REQUEST>
Will you print the text of every entry below word for word, leaving the pictures out?

GIVEN RECORDS>
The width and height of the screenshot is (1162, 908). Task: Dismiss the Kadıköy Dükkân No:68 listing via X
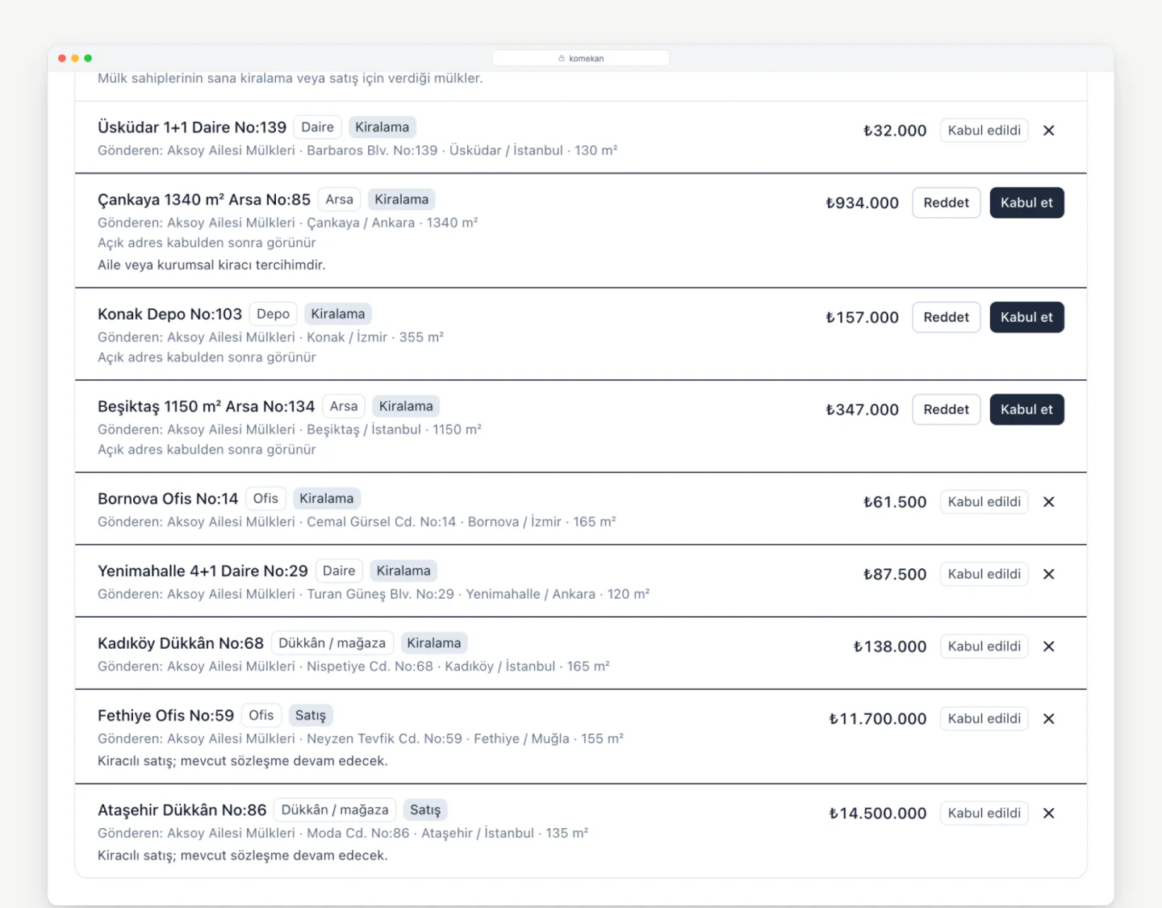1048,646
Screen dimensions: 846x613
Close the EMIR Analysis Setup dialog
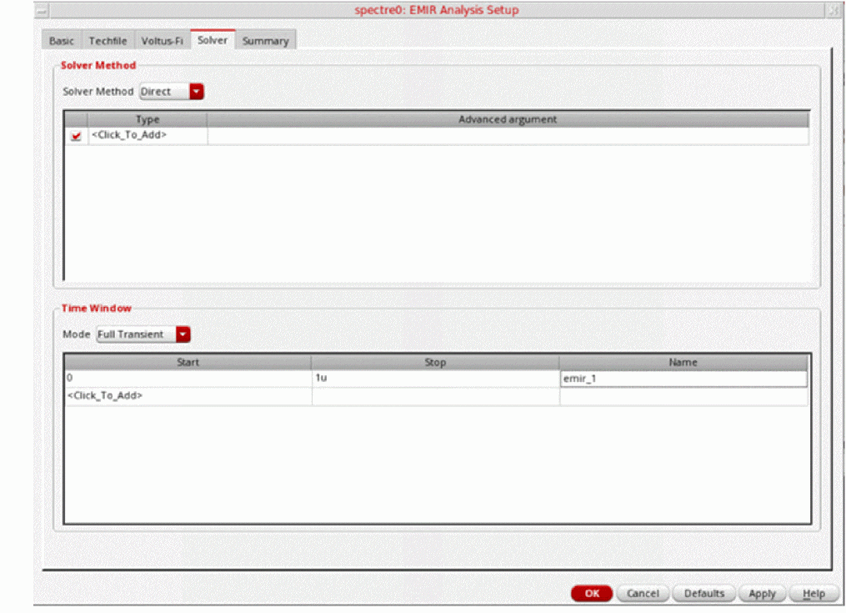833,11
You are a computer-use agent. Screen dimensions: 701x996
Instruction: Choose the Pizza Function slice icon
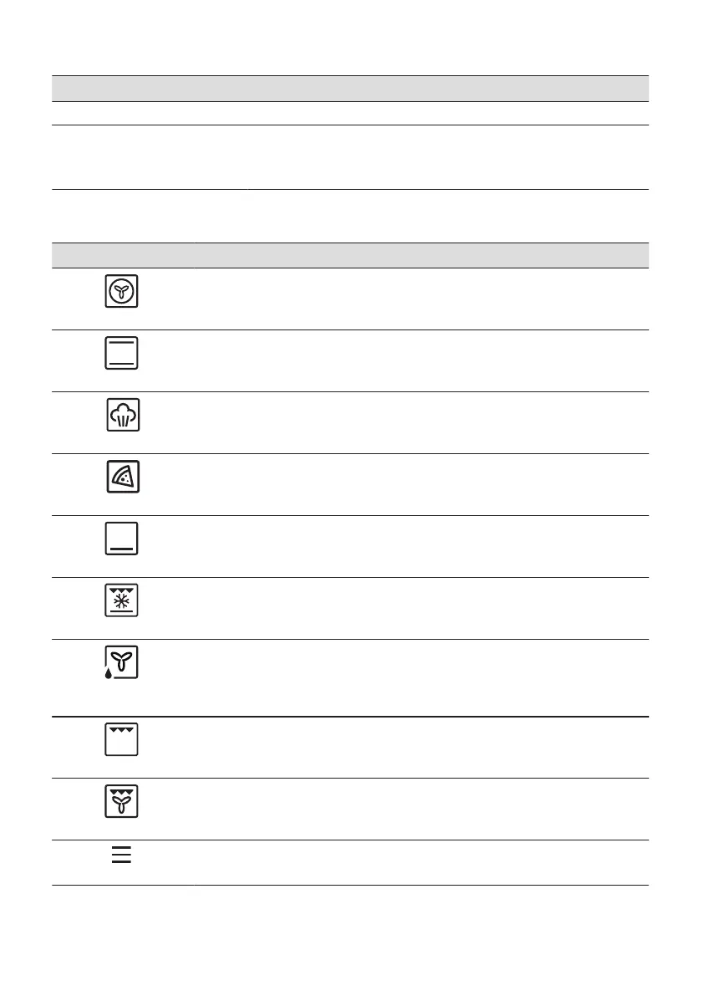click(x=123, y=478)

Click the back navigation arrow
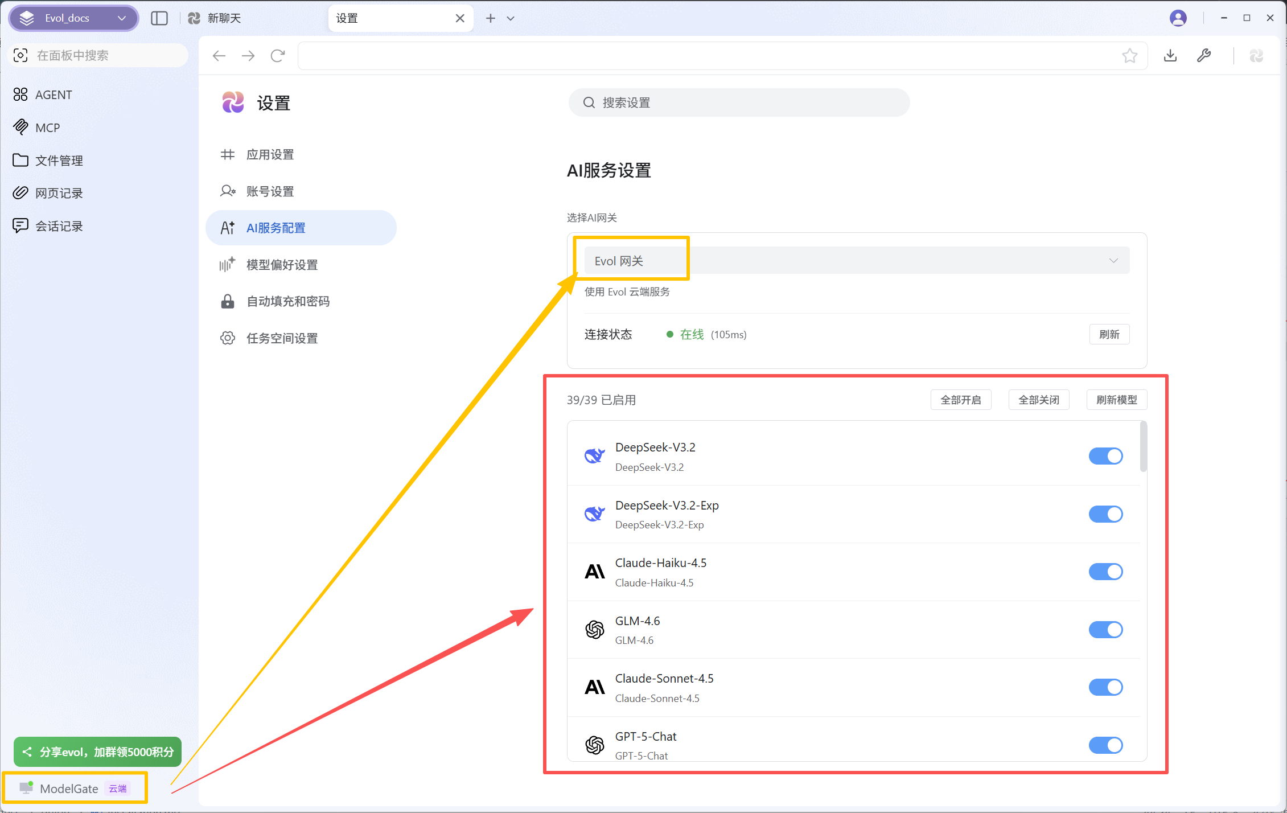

RESULT>
The width and height of the screenshot is (1162, 908). Task: Dismiss the Kadıköy Dükkân No:68 listing via X
1048,646
Screen dimensions: 846x613
Close the EMIR Analysis Setup dialog
833,11
You are a computer-use agent. Screen dimensions: 701x996
Instruction: Choose the Pizza Function slice icon
click(x=123, y=478)

Click the back navigation arrow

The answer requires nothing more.